Procès géant contre Deutsche Telekom

16.000 actionnaires mécontents du grand opérateur téléphonique allemand amènent la justice outre-Rhin à mettre en application pour la première fois une nouvelle loi introduisant les "class actions" à l'américaine.

Le plus grand procès de l'histoire économique allemande s'est ouvert ce lundi à Francfort où le groupe de télécoms Deutsche Telekom est opposé à 16.000 actionnaires mécontents, première application d'une nouvelle loi introduisant les "class actions" à l'américaine.

Le gigantisme -- les 16.000 actionnaires sont représentés par plus de 800 avocats, les plaintes ont été instruites pendant sept ans -- et la nouveauté du procédé juridique expliquent un intérêt médiatique hors du commun: plusieurs centaines de journalistes se pressaient lundi dans le centre des congrès réquisitionné par la cour d'appel de la ville, dont les propres locaux n'auraient pas pu accueillir tout le monde.
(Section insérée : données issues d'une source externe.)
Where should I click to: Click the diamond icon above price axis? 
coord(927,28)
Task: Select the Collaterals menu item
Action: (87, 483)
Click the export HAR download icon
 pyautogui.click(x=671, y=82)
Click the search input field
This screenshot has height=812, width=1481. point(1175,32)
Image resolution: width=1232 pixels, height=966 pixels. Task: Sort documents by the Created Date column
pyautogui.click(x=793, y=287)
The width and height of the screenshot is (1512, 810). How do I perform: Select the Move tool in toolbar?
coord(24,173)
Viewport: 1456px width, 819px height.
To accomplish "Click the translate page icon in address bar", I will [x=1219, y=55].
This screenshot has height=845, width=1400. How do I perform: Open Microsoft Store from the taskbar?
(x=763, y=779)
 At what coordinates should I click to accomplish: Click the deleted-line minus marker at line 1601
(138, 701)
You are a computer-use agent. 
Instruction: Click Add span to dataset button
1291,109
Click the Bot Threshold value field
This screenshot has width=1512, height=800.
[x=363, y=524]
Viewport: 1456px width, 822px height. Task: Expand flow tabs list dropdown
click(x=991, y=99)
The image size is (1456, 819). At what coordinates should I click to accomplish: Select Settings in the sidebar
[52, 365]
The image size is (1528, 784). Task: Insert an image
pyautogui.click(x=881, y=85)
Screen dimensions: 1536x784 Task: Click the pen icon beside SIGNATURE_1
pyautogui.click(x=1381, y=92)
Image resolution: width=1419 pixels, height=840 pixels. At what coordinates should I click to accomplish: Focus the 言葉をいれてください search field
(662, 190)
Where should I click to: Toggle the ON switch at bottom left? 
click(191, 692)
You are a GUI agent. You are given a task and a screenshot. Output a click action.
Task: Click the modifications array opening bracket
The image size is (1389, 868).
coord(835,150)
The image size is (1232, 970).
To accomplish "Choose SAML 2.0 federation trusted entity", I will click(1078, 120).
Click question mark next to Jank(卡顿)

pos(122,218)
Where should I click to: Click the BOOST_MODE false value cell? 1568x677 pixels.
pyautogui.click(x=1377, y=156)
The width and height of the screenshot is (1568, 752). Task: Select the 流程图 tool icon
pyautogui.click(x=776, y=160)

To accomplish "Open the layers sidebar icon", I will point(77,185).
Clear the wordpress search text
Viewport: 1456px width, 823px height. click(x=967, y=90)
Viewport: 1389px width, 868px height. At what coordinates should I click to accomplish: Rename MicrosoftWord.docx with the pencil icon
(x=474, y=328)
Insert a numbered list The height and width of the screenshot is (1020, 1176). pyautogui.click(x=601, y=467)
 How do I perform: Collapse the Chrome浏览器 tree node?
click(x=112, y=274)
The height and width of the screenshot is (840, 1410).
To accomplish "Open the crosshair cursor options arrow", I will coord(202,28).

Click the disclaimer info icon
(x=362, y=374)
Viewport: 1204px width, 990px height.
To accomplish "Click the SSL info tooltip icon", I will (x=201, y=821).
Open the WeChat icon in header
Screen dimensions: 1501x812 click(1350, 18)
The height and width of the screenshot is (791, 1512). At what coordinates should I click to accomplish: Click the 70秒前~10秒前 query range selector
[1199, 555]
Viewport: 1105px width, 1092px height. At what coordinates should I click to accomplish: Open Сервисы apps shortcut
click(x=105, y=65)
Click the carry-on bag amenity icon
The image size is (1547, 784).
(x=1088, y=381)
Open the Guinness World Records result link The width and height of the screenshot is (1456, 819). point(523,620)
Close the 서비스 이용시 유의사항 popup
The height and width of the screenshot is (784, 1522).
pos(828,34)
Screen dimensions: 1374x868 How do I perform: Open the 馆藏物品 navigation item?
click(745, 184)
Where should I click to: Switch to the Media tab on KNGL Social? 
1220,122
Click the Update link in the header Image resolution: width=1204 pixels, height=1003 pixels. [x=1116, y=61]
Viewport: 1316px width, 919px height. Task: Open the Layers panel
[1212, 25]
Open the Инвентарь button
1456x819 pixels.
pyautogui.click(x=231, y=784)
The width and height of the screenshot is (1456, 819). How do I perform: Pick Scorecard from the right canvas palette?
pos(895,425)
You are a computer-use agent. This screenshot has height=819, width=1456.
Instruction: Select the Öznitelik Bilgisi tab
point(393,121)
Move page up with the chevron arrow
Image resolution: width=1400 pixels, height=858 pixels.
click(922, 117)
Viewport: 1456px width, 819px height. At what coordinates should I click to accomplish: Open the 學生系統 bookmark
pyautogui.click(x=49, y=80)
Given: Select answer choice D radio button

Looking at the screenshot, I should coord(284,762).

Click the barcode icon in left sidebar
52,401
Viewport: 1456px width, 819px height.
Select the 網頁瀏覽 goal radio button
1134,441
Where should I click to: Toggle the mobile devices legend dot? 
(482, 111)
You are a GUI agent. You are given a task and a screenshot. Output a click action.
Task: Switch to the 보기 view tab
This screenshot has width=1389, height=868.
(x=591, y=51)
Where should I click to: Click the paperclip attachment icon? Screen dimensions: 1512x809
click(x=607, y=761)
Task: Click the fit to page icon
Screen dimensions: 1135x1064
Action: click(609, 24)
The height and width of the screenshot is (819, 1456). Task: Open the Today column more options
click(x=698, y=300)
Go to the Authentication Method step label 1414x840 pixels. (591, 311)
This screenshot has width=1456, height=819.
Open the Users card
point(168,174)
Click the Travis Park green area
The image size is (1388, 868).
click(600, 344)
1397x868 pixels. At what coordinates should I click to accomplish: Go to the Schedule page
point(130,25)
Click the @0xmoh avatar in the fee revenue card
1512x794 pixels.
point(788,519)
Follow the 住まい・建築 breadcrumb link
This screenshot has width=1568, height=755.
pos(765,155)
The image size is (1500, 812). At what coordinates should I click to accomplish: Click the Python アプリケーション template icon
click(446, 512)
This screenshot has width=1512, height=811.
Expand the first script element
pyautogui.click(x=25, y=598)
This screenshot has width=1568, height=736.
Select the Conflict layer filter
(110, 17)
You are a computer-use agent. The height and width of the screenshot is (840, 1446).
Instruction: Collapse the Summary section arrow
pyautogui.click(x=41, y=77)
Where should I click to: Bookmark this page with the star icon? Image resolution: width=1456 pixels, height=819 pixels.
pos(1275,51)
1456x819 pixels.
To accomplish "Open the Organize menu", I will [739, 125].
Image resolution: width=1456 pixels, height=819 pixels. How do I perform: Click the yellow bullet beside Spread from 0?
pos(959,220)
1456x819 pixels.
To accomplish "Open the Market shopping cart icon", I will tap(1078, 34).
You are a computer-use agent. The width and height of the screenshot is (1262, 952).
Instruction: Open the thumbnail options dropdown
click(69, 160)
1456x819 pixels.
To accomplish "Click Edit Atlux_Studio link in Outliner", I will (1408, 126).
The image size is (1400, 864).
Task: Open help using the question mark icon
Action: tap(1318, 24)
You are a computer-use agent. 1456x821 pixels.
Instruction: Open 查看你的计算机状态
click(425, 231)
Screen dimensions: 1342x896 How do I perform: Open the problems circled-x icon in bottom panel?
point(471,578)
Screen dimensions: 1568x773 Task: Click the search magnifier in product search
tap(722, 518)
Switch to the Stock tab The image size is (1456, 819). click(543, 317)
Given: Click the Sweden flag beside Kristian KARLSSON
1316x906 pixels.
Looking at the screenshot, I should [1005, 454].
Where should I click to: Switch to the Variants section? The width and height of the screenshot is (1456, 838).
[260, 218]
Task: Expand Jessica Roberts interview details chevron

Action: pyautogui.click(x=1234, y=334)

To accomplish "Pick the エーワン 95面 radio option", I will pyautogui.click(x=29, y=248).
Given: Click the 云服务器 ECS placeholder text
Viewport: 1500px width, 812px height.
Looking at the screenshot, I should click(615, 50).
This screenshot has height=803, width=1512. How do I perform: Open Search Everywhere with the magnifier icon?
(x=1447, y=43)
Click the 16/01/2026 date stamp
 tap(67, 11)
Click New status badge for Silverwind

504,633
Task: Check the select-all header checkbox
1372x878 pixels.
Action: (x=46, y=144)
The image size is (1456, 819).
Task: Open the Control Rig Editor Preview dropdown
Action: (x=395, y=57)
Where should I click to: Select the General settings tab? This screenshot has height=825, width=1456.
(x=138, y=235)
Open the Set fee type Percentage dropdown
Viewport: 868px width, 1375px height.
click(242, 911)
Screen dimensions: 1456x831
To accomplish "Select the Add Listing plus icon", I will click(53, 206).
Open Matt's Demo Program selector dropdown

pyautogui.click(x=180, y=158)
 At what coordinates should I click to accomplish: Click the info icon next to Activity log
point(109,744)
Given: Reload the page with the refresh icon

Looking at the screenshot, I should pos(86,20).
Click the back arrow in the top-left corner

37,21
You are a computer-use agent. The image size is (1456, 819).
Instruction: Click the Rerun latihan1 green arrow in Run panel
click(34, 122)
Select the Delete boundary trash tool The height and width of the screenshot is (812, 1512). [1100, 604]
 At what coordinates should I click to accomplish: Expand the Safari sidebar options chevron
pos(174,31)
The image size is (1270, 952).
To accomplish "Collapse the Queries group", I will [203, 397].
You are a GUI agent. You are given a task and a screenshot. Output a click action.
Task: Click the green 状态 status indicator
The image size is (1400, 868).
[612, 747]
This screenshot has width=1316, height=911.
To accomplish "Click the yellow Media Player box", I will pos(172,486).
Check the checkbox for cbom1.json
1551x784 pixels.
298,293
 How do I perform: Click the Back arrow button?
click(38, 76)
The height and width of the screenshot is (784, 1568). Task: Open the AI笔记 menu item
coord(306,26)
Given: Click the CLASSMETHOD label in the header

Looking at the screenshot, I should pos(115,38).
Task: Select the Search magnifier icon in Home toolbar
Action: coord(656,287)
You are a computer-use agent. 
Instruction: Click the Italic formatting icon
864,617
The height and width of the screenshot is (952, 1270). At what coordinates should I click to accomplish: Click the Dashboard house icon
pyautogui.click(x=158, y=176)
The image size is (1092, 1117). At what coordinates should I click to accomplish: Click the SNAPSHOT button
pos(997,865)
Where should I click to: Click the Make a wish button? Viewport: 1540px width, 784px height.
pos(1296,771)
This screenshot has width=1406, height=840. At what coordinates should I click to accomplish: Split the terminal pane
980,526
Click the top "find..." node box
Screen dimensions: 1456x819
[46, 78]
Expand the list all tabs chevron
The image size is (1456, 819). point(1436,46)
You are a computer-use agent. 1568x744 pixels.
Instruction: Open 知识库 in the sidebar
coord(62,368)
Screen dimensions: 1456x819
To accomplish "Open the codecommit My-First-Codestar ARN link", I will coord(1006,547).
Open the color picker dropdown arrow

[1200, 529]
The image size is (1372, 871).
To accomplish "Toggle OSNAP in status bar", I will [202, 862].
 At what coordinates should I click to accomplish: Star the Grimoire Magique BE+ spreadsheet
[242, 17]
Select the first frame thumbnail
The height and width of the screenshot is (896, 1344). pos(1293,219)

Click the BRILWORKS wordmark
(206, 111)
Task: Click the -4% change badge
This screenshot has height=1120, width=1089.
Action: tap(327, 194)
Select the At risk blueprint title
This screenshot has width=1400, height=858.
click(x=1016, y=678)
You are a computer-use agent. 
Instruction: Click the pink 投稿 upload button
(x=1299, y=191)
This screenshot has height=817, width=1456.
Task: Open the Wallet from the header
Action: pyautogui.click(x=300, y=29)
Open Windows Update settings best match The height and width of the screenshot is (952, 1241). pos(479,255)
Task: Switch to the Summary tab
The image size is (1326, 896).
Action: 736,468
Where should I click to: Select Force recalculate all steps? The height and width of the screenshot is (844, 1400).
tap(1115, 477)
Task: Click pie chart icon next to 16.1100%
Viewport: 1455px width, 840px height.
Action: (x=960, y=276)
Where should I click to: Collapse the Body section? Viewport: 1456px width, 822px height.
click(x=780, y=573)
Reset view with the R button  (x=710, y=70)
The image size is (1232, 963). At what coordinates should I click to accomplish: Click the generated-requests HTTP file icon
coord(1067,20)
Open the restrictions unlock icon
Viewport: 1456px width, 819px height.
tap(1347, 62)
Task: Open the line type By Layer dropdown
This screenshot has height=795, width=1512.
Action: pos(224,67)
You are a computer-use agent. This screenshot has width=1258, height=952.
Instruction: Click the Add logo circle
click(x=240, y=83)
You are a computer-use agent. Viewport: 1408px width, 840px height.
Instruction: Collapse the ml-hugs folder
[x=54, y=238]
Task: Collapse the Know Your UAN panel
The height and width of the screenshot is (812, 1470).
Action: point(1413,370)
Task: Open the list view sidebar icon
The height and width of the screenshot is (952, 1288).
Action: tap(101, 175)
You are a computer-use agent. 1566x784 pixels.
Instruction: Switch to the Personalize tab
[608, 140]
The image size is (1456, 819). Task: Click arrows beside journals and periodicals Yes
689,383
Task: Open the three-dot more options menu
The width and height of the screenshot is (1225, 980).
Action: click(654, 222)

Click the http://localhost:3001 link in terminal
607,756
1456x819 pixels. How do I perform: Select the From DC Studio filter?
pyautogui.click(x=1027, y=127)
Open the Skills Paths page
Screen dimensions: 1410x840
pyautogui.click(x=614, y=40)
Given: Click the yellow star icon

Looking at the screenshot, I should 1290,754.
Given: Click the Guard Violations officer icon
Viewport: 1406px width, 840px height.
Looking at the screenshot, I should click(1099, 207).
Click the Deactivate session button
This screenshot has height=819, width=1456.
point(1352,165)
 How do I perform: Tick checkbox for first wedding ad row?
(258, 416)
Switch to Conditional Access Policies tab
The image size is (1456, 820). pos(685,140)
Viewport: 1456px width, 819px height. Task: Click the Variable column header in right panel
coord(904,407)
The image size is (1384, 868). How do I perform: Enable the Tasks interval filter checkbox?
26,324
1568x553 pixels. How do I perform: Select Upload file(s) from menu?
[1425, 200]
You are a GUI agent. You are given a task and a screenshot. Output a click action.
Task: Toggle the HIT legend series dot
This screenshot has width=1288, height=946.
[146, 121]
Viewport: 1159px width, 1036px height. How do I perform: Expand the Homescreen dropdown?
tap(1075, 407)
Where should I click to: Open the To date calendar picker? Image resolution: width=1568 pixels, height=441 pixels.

Du côté des plaignants, peu avaient en revanche fait le déplacement, peut-être à cause des chutes de neige qui touchaient la région, et ont retardé même le juge. Seuls quelques actionnaires avaient pris place sur les bancs des spectateurs, eux-mêmes peu fournis.

Deutsche Telekom est accusé d'avoir mal évalué la valeur de son portefeuille avant d'introduire en Bourse une partie de son capital, en 1999. En février 2001, le groupe avait dû déprécier fortement ses actifs immobiliers dans ses comptes, provoquant une chute brutale du cours de l'action et des millions de pertes pour les actionnaires.
Grâce à la nouvelle loi, c'est l'un d'eux, en l'occurrence un retraité du Bade-Wurtemberg (sud-ouest), qui représente tous les autres dans la procédure.

La loi a été spécialement votée en 2005 pour les besoins de cette affaire qui, par son ampleur, menaçait d'implosion les tribunaux allemands. Les premières plaintes avaient été enregistrées en 2001, très vite elles se chiffraient en milliers. Un même grief animait tous les plaignants: leurs économies s'étaient envolées en fumée.

Au total, ce sont 80 millions d'euros que les actionnaires, s'estimant floués, réclament au groupe en dommages-intérêts, une somme dérisoire au regard des 60 milliards de chiffre d'affaires annuels de Deutsche Telekom. Mais pour beaucoup d'intéressés, c'est la perspective d'une retraite plus confortable qui s'est évanouie.

Depuis l'effondrement du cours de l'action début 2001, le titre, victime de l'éclatement de la bulle des nouvelles technologies, n'a jamais redécollé.
Lundi l'action Deutsche Telekom valait 11,30 euros à la Bourse de Francfort à 10H10 GMT, soit six fois moins que son cours d'introduction de juin 2000.
Incriminés aussi, entre autres: le rachat à prix d'or de l'américain Voicestream en 2000 ou encore l'acquisition de licenses de troisième génération de téléphonie mobile (UMTS) qui n'ont jamais réalisé leurs promesses.

Deutsche Telekom martèle depuis des années n'avoir rien à se reprocher. "Nous maintenons notre position, les plaintes des actionnaires sont injustifiées", a déclaré devant le tribunal l'avocat du groupe, Bernd-Wilhelm Schmitz. Selon plusieurs médias allemands lundi, le groupe aurait toutefois changé de stratégie de défense, et s'apprêterait à invoquer le climat d'euphorie de l'époque, qui faisait que la vraie valeur des choses n'avait pas d'importance.

Une argumentation "cynique" pour Gerhart Baum, l'un des avocats des plaignants. "Si on avait dit aux gens à l'époque qu'ils jouaient avec leur argent, ils n'auraient pas acheté, c'est aussi simple que cela", a-t-il déclaré à la chaîne de télévision publique ARD.
Andreas Tilp, avocat du plaignant "modèle", s'attend pour sa part à ce que la séance de lundi apporte "une première appréciation des chances de succès".

Mais l'arrêt de la cour ne devrait pas tomber avant plusieurs mois, voire plusieurs années. Du fait de l'âge moyen avancé des plaignants, il faudrait pourtant se dépêcher de clore l'affaire, a argumenté lundi Peter Kühn, un de leurs avocats.